Within AMIRI’s subverted classicism, suiting becomes an everyday signifier of comfort and elegance, rendered in supple leather or brushed wool, as Blazers are reimagined with the iconic properties of a varsity jacket and, in parallel, casual shapes are artfully matured and detailed. Untucked shirt hems peer beneath knitwear, and trademark wide, pleated pants pool more than ever – at times crafted in soft teddy fabric with oversized utility pockets. The optimism of 50s Americana weaves throughout. Prep uniforms mingle with Beat Generation prose, and newsboy hats are counterculture icons. This era is crucial: a time when American youth began to forge their own culture – transposed to today through a skate sensibility, the lineage of adolescent rebellion is unified.

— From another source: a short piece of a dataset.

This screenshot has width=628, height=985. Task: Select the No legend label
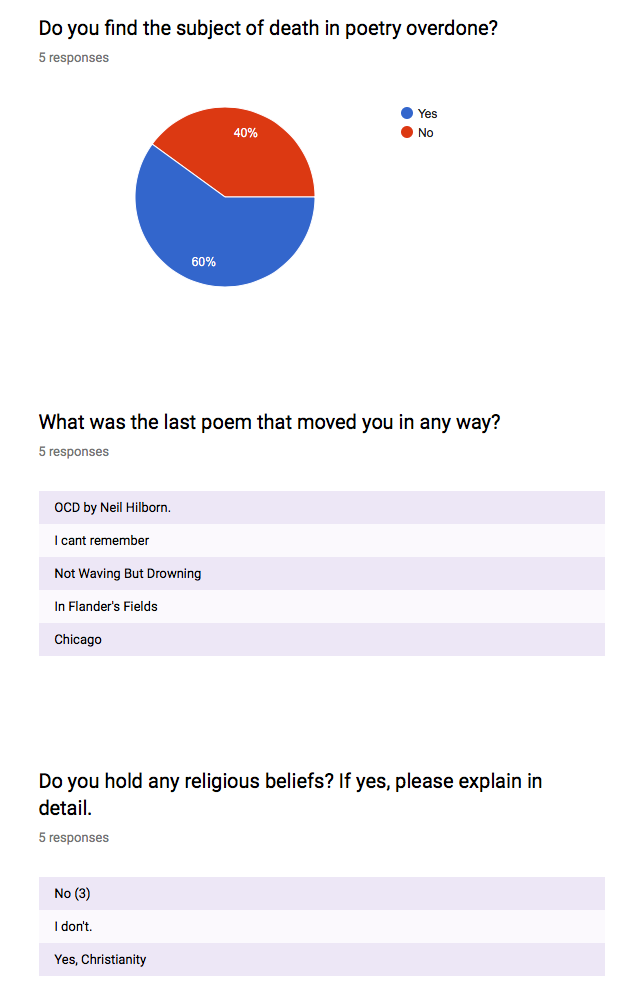[426, 133]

Abstracting the familiar, techniques developed and established in-house distort fabric perception: Swarovski sequins are hand-embroidered and loose-ended to mimic tassels and the delicate texture of fur is imitated by uncut fine silk. Signature bandana prints are patchworked leather and suede, while patterns hand-painted in the studio are translated to shearling jackets, meticulously crafted from leftover fabric as expressive 3D brushstrokes. An extravagance in artisanal innovation embraces a sense of performance, drawing on Mike’s early days designing contemporary stagewear for world-renowned musicians.
Within a meeting of craft and flow, Premier’s layered musical scores are mirrored by textured garments. An image of Premier at his decks is drawn as knit, while a patchwork varsity jacket is adorned with badges inspired by those from the archive. ‘Some artists make music some make history’ is written in appliqué across select pieces, paying ultimate homage. Like Premier's scratches, Mike Amiri’s ornate, craftful details are his signature.
The Drum Machine bag is introduced as a nod to the favorite instrument amongst producers, alongside The Record in ode to vinyl. AMIRI-branded vinyl crates are carried by models, and on foot a new hi-top MA-1 style is debuted alongside faux fur iterations of the Malibu Boot.
This season represents Mike Amiri in the studio: riffing, experimenting, hitting his rhythm.